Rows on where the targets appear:
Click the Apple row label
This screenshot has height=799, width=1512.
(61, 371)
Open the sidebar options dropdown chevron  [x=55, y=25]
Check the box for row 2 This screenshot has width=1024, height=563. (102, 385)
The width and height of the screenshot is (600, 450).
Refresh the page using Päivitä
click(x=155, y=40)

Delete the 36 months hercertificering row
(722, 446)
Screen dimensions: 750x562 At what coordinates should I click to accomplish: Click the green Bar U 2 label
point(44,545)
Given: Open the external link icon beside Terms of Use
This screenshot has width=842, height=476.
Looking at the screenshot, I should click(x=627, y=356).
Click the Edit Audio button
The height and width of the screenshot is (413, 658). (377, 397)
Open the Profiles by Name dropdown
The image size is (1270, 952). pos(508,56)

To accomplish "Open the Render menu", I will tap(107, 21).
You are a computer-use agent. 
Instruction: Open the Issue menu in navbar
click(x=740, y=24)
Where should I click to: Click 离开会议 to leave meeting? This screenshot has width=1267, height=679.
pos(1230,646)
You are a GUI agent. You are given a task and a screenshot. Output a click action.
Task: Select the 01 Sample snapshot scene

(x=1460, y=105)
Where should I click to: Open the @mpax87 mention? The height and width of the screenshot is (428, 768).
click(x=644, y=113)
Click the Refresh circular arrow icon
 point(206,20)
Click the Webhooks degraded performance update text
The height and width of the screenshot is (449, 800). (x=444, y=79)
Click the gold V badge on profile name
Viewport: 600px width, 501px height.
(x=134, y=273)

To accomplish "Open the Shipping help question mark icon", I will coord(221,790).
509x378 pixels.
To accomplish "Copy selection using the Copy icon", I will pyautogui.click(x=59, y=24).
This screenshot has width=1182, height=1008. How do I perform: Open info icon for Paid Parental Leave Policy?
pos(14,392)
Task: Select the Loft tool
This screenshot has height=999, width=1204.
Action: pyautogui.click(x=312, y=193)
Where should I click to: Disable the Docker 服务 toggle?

What to produce
Please return every record above word for word, changing nothing.

Written solution
Click the Apple row label
This screenshot has height=799, width=1512.
(61, 371)
Open the sidebar options dropdown chevron  [x=55, y=25]
Check the box for row 2 This screenshot has width=1024, height=563. (102, 385)
The width and height of the screenshot is (600, 450).
Refresh the page using Päivitä
click(x=155, y=40)

Delete the 36 months hercertificering row
(722, 446)
Screen dimensions: 750x562 At what coordinates should I click to accomplish: Click the green Bar U 2 label
point(44,545)
Given: Open the external link icon beside Terms of Use
This screenshot has width=842, height=476.
Looking at the screenshot, I should click(x=627, y=356).
Click the Edit Audio button
The height and width of the screenshot is (413, 658). (377, 397)
Open the Profiles by Name dropdown
The image size is (1270, 952). pos(508,56)

To accomplish "Open the Render menu", I will tap(107, 21).
You are a computer-use agent. 
Instruction: Open the Issue menu in navbar
click(x=740, y=24)
Where should I click to: Click 离开会议 to leave meeting? This screenshot has width=1267, height=679.
pos(1230,646)
You are a GUI agent. You are given a task and a screenshot. Output a click action.
Task: Select the 01 Sample snapshot scene

(x=1460, y=105)
Where should I click to: Open the @mpax87 mention? The height and width of the screenshot is (428, 768).
click(x=644, y=113)
Click the Refresh circular arrow icon
 point(206,20)
Click the Webhooks degraded performance update text
The height and width of the screenshot is (449, 800). (x=444, y=79)
Click the gold V badge on profile name
Viewport: 600px width, 501px height.
(x=134, y=273)

To accomplish "Open the Shipping help question mark icon", I will coord(221,790).
509x378 pixels.
To accomplish "Copy selection using the Copy icon", I will pyautogui.click(x=59, y=24).
This screenshot has width=1182, height=1008. How do I perform: Open info icon for Paid Parental Leave Policy?
pos(14,392)
Task: Select the Loft tool
This screenshot has height=999, width=1204.
Action: pyautogui.click(x=312, y=193)
Where should I click to: Disable the Docker 服务 toggle?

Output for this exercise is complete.